=== Section Start ===

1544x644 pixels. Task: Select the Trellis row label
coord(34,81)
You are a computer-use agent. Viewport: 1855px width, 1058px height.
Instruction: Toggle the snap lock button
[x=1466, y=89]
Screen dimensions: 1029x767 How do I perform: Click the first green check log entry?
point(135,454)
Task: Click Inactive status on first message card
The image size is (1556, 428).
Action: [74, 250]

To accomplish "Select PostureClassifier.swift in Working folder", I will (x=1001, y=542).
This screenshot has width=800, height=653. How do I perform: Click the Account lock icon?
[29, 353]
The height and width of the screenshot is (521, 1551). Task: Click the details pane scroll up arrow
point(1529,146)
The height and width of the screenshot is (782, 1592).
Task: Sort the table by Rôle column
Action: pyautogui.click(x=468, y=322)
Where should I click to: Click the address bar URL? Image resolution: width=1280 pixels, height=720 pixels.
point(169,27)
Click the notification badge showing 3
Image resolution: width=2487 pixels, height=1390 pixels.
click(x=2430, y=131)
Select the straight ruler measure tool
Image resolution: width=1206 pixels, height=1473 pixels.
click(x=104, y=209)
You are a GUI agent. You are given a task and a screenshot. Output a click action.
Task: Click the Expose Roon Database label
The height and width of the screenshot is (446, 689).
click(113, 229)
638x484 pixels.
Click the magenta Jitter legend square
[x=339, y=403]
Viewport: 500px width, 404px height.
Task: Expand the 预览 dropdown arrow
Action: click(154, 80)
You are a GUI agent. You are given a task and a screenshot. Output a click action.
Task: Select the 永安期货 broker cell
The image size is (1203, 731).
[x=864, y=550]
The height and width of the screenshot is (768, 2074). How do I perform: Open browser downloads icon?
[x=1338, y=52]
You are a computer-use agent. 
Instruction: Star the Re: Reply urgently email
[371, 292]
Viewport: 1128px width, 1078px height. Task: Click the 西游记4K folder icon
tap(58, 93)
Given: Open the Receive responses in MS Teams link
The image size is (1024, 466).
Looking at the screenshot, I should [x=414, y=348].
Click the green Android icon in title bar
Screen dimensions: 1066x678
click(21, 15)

=== Section End ===

* [Aim of the task] Reproduce the listing from the "Viewport: 1128px width, 1078px" line onward, verbatim.

* [Task answer]
Viewport: 1128px width, 1078px height. Task: Click the 西游记4K folder icon
tap(58, 93)
Given: Open the Receive responses in MS Teams link
The image size is (1024, 466).
Looking at the screenshot, I should [x=414, y=348].
Click the green Android icon in title bar
Screen dimensions: 1066x678
click(21, 15)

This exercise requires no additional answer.